---- EXTRACTED TEXT
What is necessary is managing expectations and behaviors around sex when someone moves into recovery. Sex is an integral part of who we are as humans. It is not something that is just for procreation, but instead something that is vital to who we are. There are certainly folks who identify as asexual and for the majority of people, that is not going to be their experience.
When I thought about how to start today’s episode, I decided that I wanted to go to AASECT, which is the American Association of Sexual Educators, Counselors and Therapists. They are the leading expert and our standard for sex therapy in the United States.
Their mission is that they are devoted to promoting sexual health by the development and advancement of the fields of sexual therapy, counseling, and education. Asecs mission is the advancement of the highest standards of professional practice for educators, counselors, and therapists.
AASECT affirms the fundamental value of sexuality as an inherent, essential and beneficial dimension of being human. In general, AASECT opposes all psychological, social, cultural, legislative, and governmental forces that would restrict, curtail, or interfere with the fundamental values of sexual health and sexual freedom that they espouse.
AASECT also opposes all abuses of sexuality, including but not limited to, harassment, intimidation, coercion, prejudice, and the infringement of anyone’s individual sexual and civil rights. When I talk about sex today, I’m talking about the people who, for them there is sexual need and experiences in their life, past, present, or future.
Sex is something that some of us got well trained on when we were in grad school and for others we didn’t. I think that the MFTs probably got better training than a lot of us, and perhaps the psychologists. But I know for myself that wasn’t something we covered. It was something that I had to pursue postgraduate work, and I’ve done some training that was AASECT sponsored and certified, and I found it extremely helpful.
When I went into the field, I was not prepared for the amount of time I would spend talking about sex, but I talked about it and still do all the time. I would talk about it with pre-teens when we’d be talking about relationships and consent and puberty, and as well with my teens when they were sexually, whether they were sexually active or not.
I talk about it with my adult clients all the time. I talk about it with my partnered clients and my non-partner clients. It’s something that most people have: a desire to have a good sex life. That they have sex an adequate amount according to what is fulfilling and healthy is generally what people mean when they say they have a good sex life.
Healthy in the sense that it’s done in a way that is pleasing to both them and their partner. Sometimes there isn’t a partner and it’s simply taking care of sexual pleasure by themselves through masturbation.
I have been fond of saying that substances are a part of normal human behavior. I would say that even more normal is sexual behavior. So when it comes to addiction recovery or substance use, recovery sex is something that should be on the menu of topics that gets discussed. However, there are not a lot of resources when it comes to this extremely important issue. It’s part of curriculums, but more so in the last several years maybe.
However, most treatment programs that I have known of, haven’t had very big focus. Sex just wasn’t something that really focused on, even though every single person that we’ve worked with that has addiction or has substance use issues, even if it’s not quite addiction, has had experiences with sex and substances.
--------
» EXERCISE INSTRUCTIONS:
Answer from the text on sex in recovery:
(a) What does AASECT stand for?
(b) Which professionals does the speaker think likely received better graduate training on sex?
(c) Which topics came up alongside sex in the speaker's talks with pre-teens?
Use only the text on sex in recovery for these entries, with no outside sources.
---- RECORDED INFORMATION
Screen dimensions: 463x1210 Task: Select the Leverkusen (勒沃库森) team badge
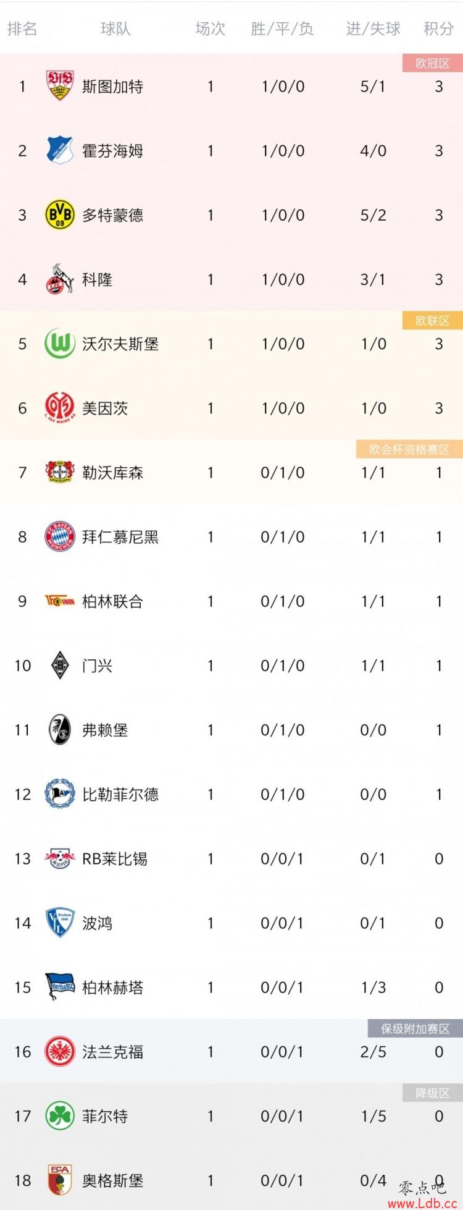click(60, 472)
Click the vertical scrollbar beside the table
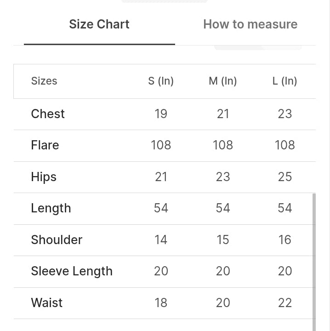330x331 pixels. tap(314, 262)
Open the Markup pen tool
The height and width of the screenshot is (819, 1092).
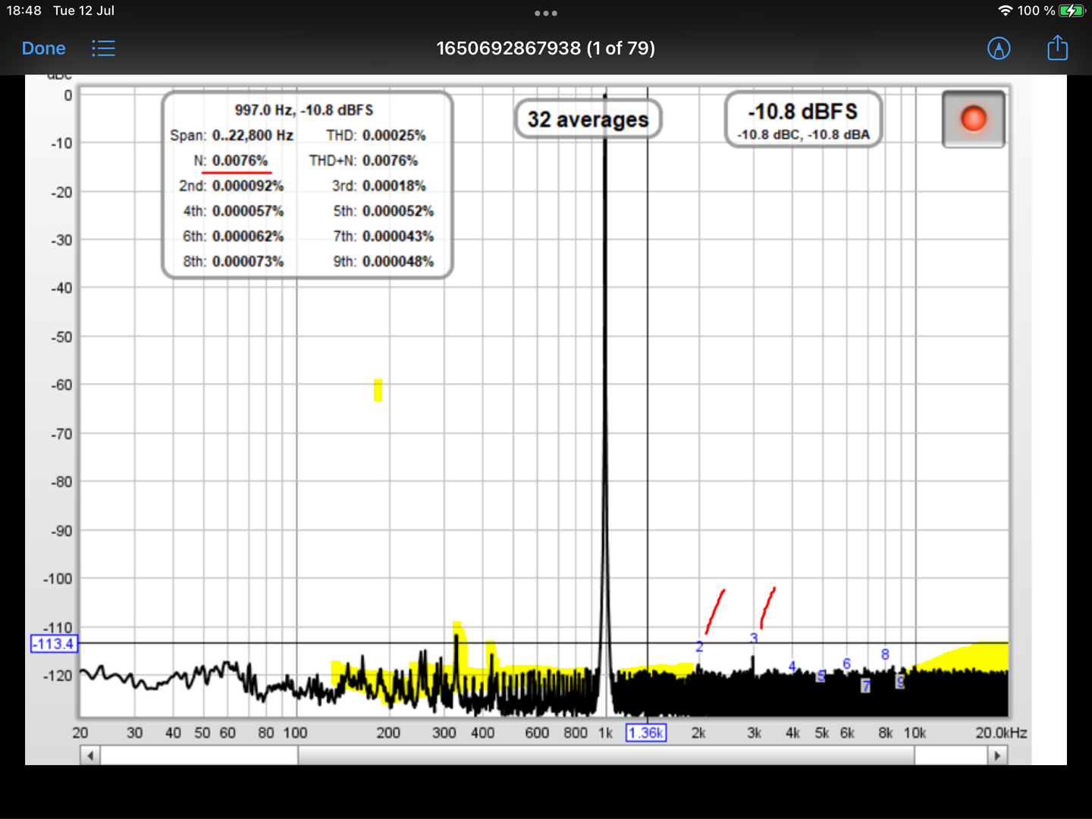999,49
--------
» RESULT OF THIS EXERCISE:
(a) American Association of Sexual Educators, Counselors and Therapists
(b) MFTs, and perhaps psychologists
(c) Relationships, consent and puberty